→ Work item: Once you find the line with "Image resolution: width=596", transcribe it and all the lines that follow to the end of the data, exactly as written; skip any pictures.

[Provided entries]

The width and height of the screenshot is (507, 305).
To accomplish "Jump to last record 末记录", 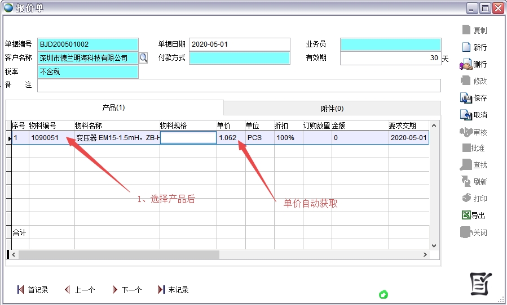I will (173, 290).
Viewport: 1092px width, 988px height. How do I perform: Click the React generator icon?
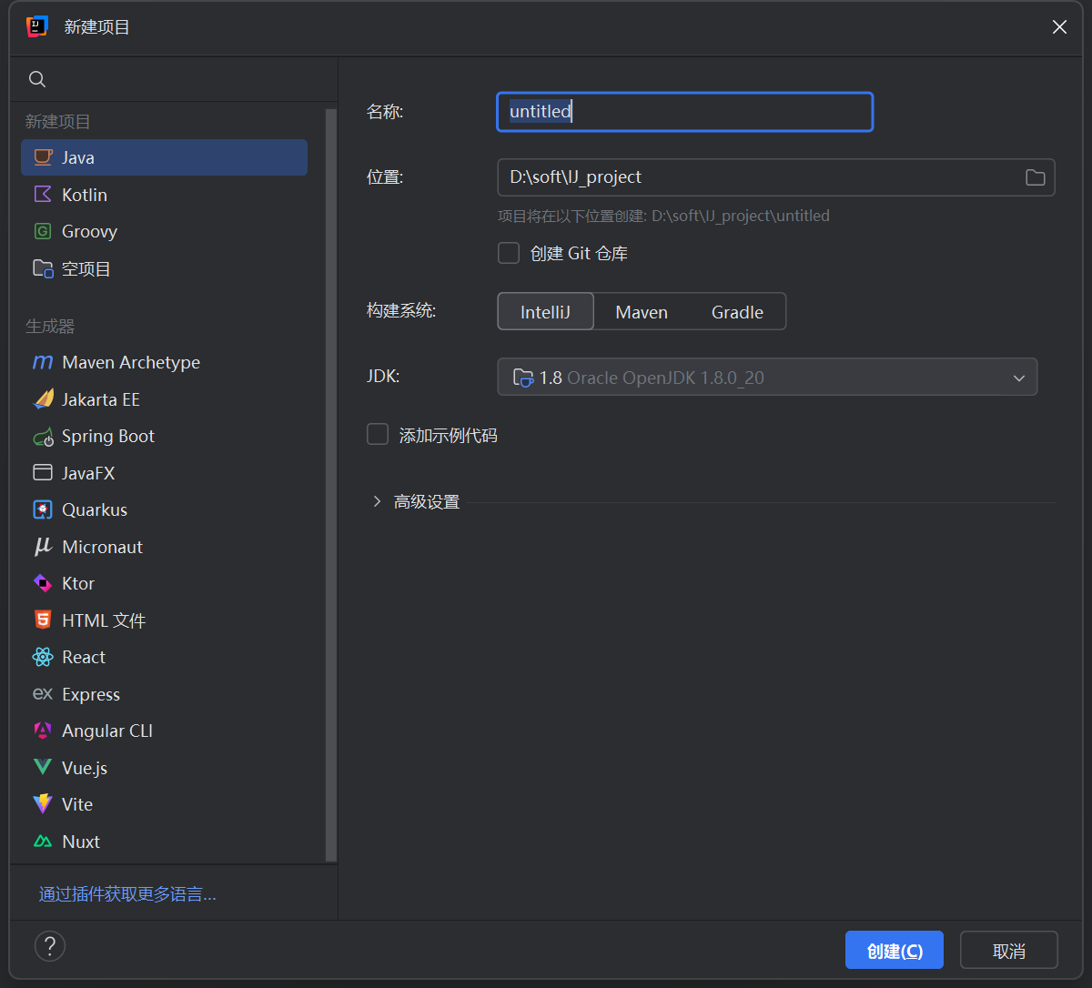(x=42, y=656)
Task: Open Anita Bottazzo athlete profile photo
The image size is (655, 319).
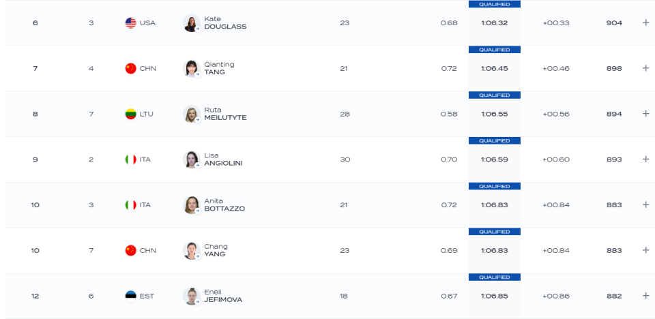Action: (x=192, y=205)
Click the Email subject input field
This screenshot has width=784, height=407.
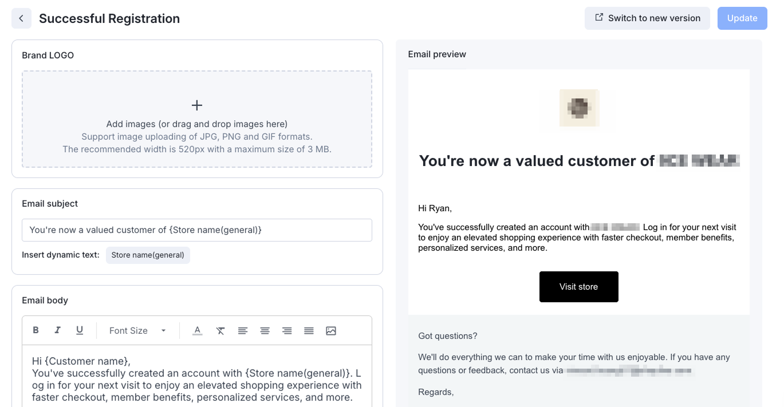pos(197,230)
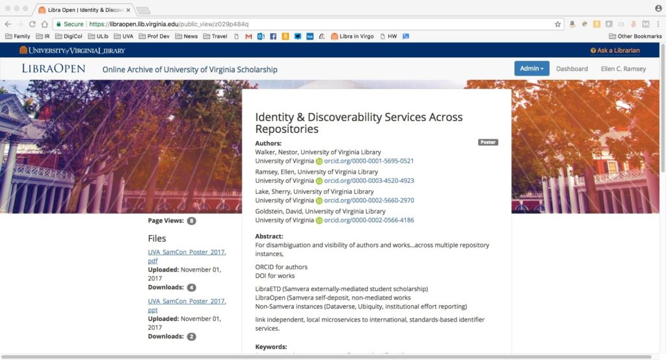Select the Libra Open browser tab
This screenshot has height=360, width=666.
pos(85,10)
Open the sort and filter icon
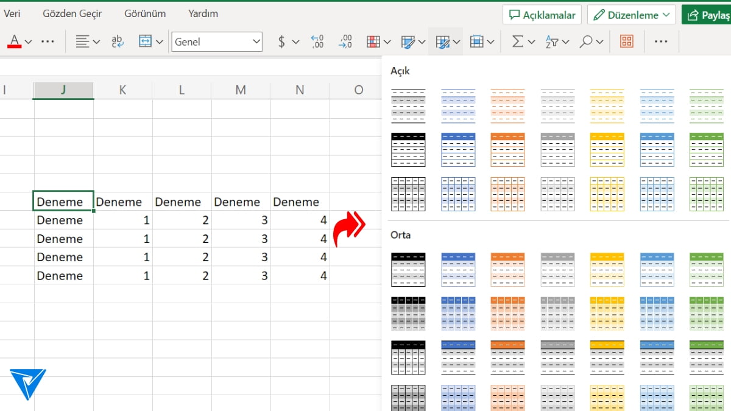The height and width of the screenshot is (411, 731). 552,41
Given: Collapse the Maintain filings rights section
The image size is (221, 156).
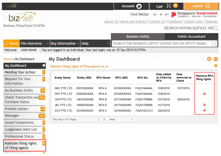Looking at the screenshot, I should click(x=216, y=66).
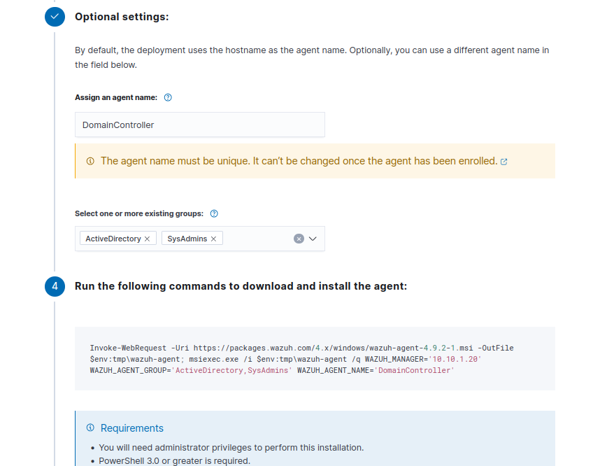Click the Optional settings heading
This screenshot has height=466, width=600.
coord(122,17)
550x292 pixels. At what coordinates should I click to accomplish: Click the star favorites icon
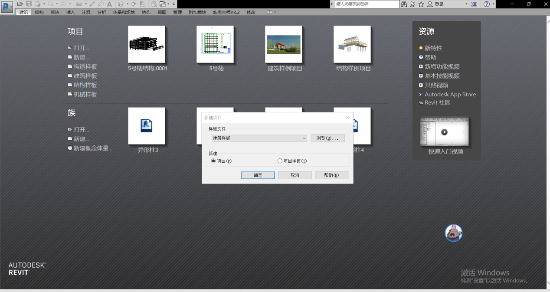pos(421,4)
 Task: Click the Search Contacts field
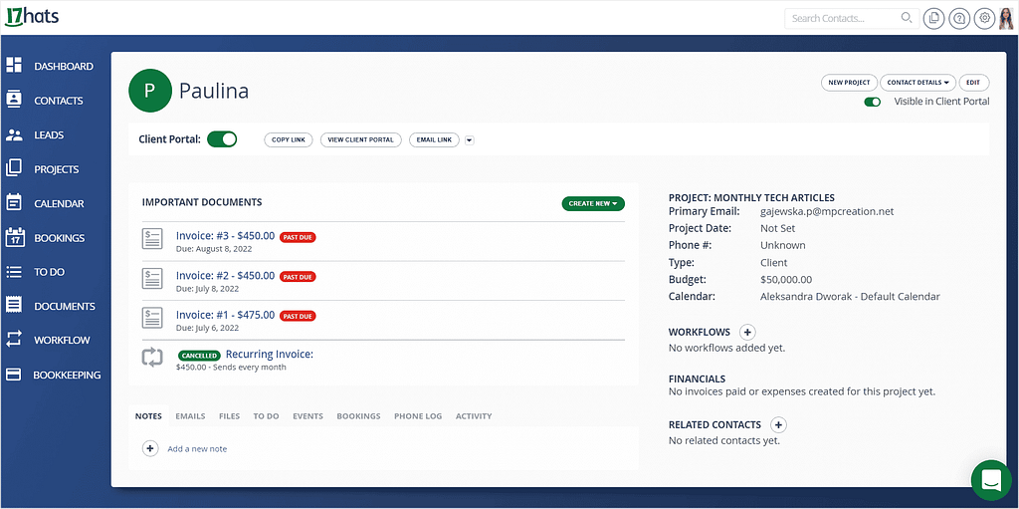click(x=852, y=18)
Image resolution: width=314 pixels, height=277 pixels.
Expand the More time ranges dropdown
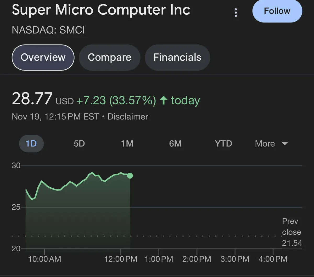tap(265, 143)
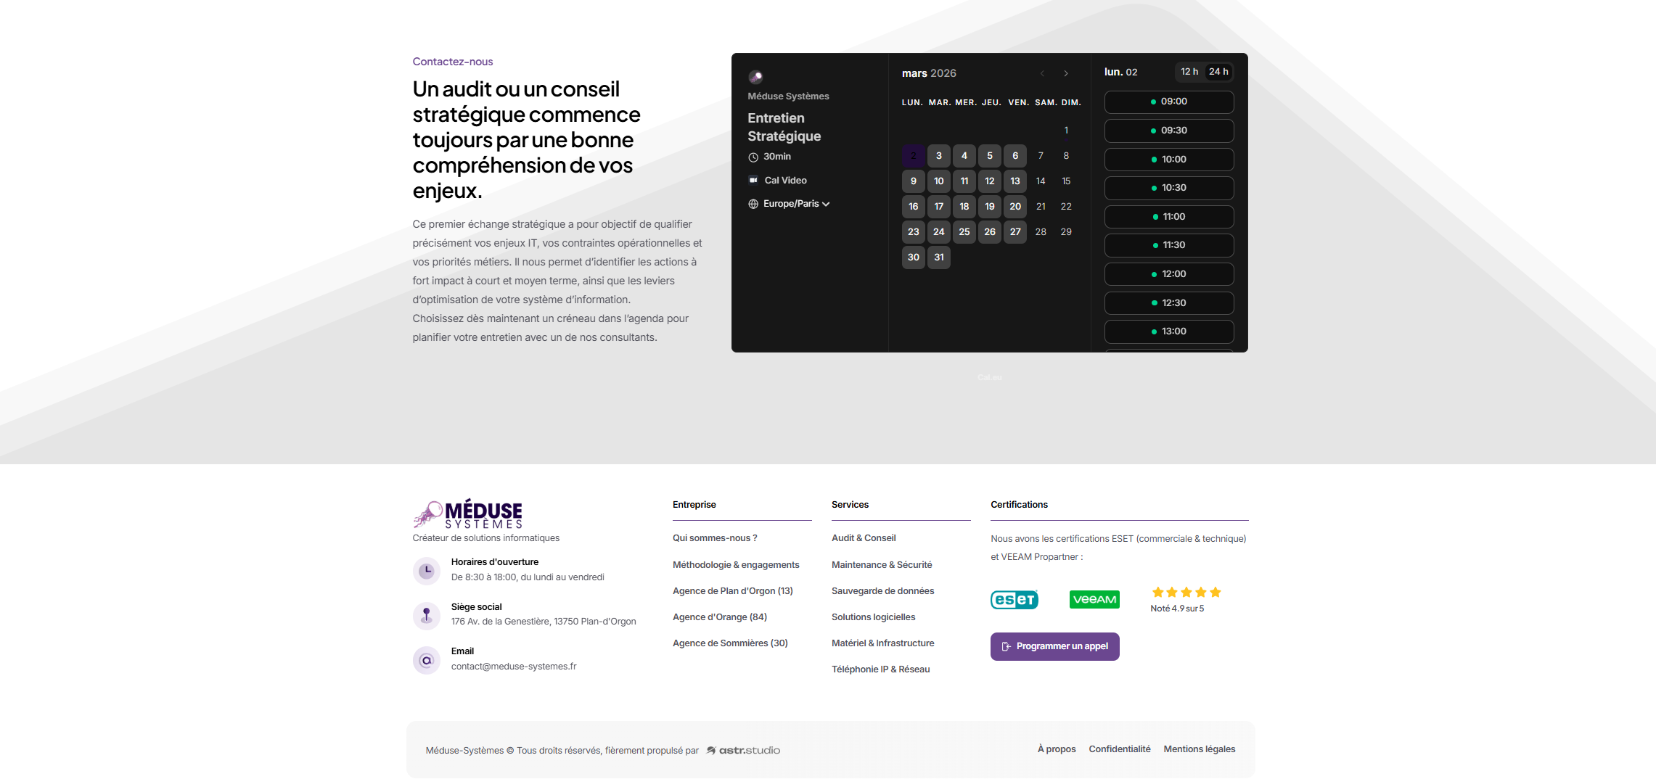Choose the 10:30 time slot
This screenshot has width=1656, height=779.
pyautogui.click(x=1168, y=188)
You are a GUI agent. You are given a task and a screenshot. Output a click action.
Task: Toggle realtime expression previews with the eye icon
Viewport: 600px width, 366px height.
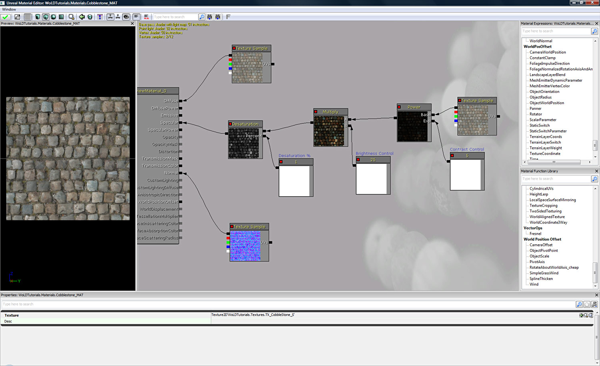[x=126, y=16]
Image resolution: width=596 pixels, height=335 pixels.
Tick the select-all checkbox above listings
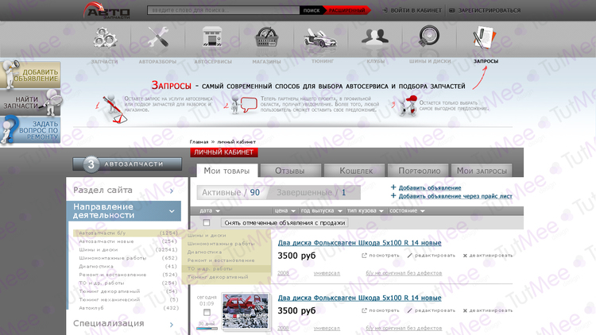point(207,223)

[/Provided entries]

→ Answer box:
Image resolution: width=596 pixels, height=335 pixels.
Tick the select-all checkbox above listings
point(207,223)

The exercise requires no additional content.